2136.03 Critical Reference Date [R-10.2019]

[Editor Note: This MPEP section is not applicable to applications subject to examination under the first inventor to file (FITF) provisions of the AIA as set forth in 35 U.S.C. 100 (note). See MPEP § 2159 et seq. to determine whether an application is subject to examination under the FITF provisions, and MPEP § 2150 et seq. for examination of applications subject to those provisions.]

I. FOREIGN PRIORITY DATE

Reference’s Foreign Priority Date Under 35 U.S.C. 119(a)-(d) and (f) Cannot Be Used as the Pre-AIA 35 U.S.C. 102(e) Reference Date

Pre-AIA 35 U.S.C. 102(e) is explicitly limited to certain references “filed in the United States before the invention thereof by the applicant” (emphasis added). Foreign applications’ filing dates that are claimed (via 35 U.S.C. 119(a)–(d), (f) or 35 U.S.C. 365(a)) in applications, which have been published as U.S. or WIPO application publications or patented in the U.S., may not be used as pre-AIA 35 U.S.C. 102(e) dates for prior art purposes. This includes international filing dates claimed as foreign priority dates under 35 U.S.C. 365(a). Therefore, the foreign priority date of the reference under 35 U.S.C. 119(a)-(d), (f), and 35 U.S.C. 365(a) cannot be used to antedate the application filing date. In contrast, applicant may be able to overcome the pre-AIA 35 U.S.C. 102(e) rejection by proving the applicant is entitled to the 35 U.S.C. 119 priority date which is earlier than the reference’s U.S. filing date. In re Hilmer, 359 F.2d 859, 149 USPQ 480 (CCPA 1966) (Hilmer I) (Applicant filed an application with a right of priority to a German application. The examiner rejected the claims over a U.S. patent to Habicht based on its Swiss priority date. The U.S. filing date of Habicht was later than the application’s German priority date. The court held that the reference’s Swiss priority date could not be relied on in a pre-AIA 35 U.S.C. 102(e) rejection. Because the U.S. filing date of Habicht was later than the German priority date of the application, the rejection was reversed.). See MPEP § 216 for information on procedures to be followed in considering applicant’s right of priority.
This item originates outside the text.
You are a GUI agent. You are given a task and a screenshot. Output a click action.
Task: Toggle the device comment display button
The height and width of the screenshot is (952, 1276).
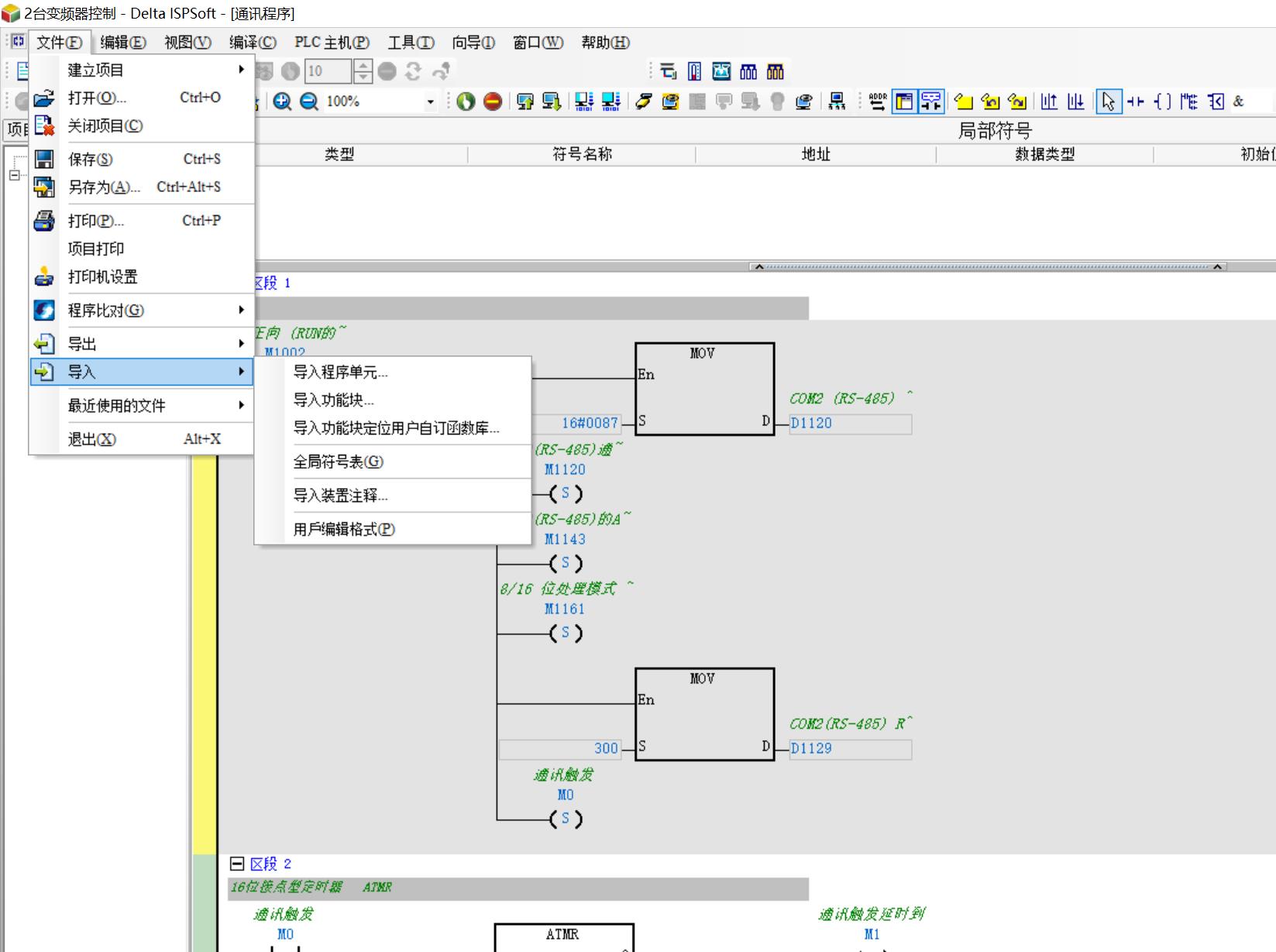click(x=930, y=101)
Note that certain international application (PCT) filings are considered to be “filings in the United States” for purposes of applying an application publication as prior art. See MPEP § 2120.01.
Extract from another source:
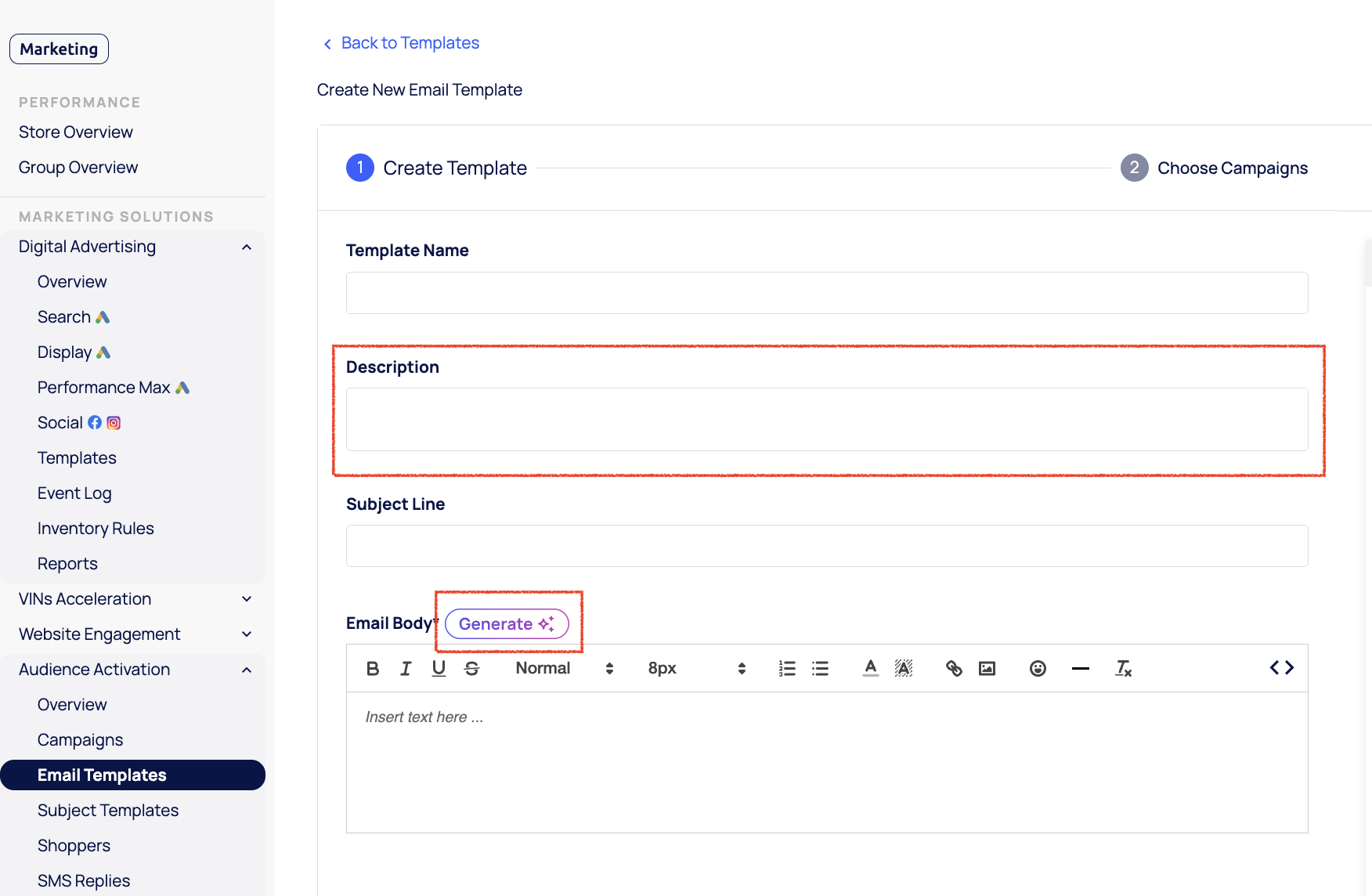Apply strikethrough formatting
Viewport: 1372px width, 896px height.
click(471, 668)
II. INTERNATIONAL (PCT) APPLICATIONS; INTERNATIONAL APPLICATION PUBLICATIONS

A.International Application Filed On or After November 29, 2000

If the potential reference resulted from, or claimed the benefit of, an international application, the following must be determined:

  • (A) If the international application meets the following three conditions:
    • (1) an international filing date on or after November 29, 2000;
    • (2) designated the United States; and
    • (3) published under PCT Article 21(2) in English,

    the international filing date is a U.S. filing date for prior art purposes under pre-AIA 35 U.S.C. 102(e). If such an international application properly claims benefit to an earlier-filed U.S. or international application, apply the reference under pre-AIA 35 U.S.C. 102(e) as of the earlier filing date, provided all the conditions of pre-AIA 35 U.S.C. 102(e) and 35 U.S.C. 120 or 365(c) are met. In addition, the subject matter relied upon in the rejection must be disclosed in the earlier-filed application in compliance with 35 U.S.C. 112(a) /pre-AIA 35 U.S.C. 112, first paragraph, in order to give that subject matter the benefit of the earlier filing date under pre-AIA 35 U.S.C. 102(e).
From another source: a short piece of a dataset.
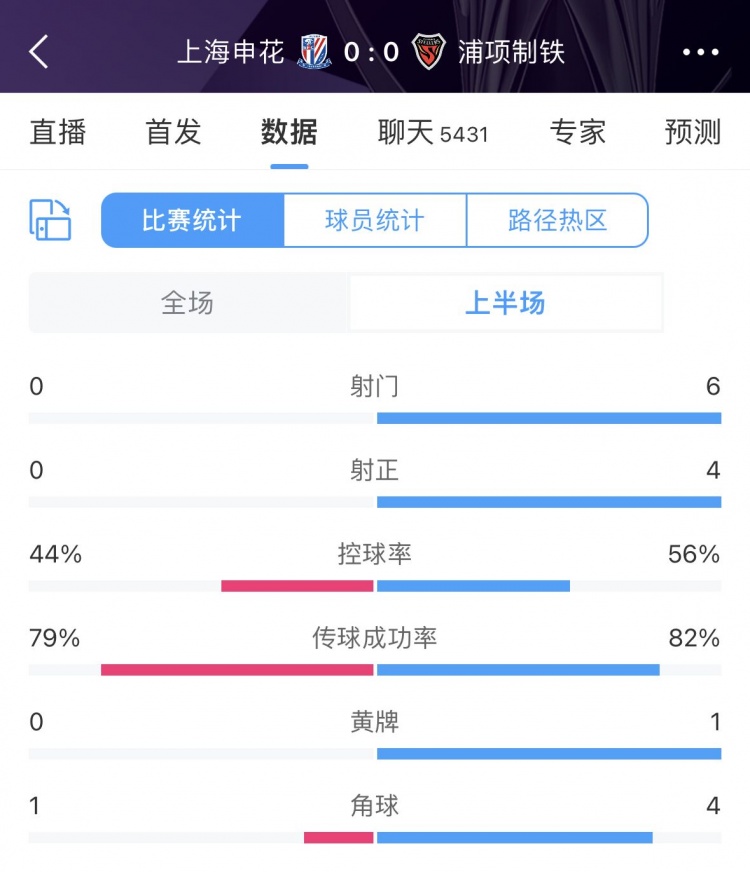750x872 pixels.
Task: Switch to the 直播 tab
Action: point(58,132)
    If such an international application properly claims benefit to an earlier-filed U.S. provisional application, apply the reference under pre-AIA 35 U.S.C. 102(e) as of the earlier filing date, provided that the provisional application has proper support for the subject matter as required by 35 U.S.C. 119(e) and that at least one claim of the international application is supported by the written description of the relied upon provisional application in compliance with pre-AIA 35 U.S.C. 112, first paragraph or 35 U.S.C. 112(a). See MPEP § 2136.03, subsection III.

    Note: where the earlier application is an international application, the earlier international application must satisfy the same three conditions (i.e., filed on or after November 29, 2000, designated the U.S., and published in English under PCT Article 21(2)) for the earlier international filing date to be the U.S. filing date for prior art purposes under pre-AIA 35 U.S.C. 102(e).

  • (B) If the international application was filed on or after November 29, 2000, but did not designate the United States or was not published in English under PCT Article 21(2), do not treat the international filing date as a U.S. filing date. In this situation, do not apply the reference as of its international filing date, its date of completion of the 35 U.S.C. 371(c)(1), (2) and (4) requirements, or any earlier filing date to which such an international application claims benefit or priority. The reference may be applied under pre-AIA 35 U.S.C. 102(a) or (b) as of its publication date, or pre-AIA 35 U.S.C. 102(e) as of any later U.S. filing date of an application that properly claimed the benefit of the international application (if applicable).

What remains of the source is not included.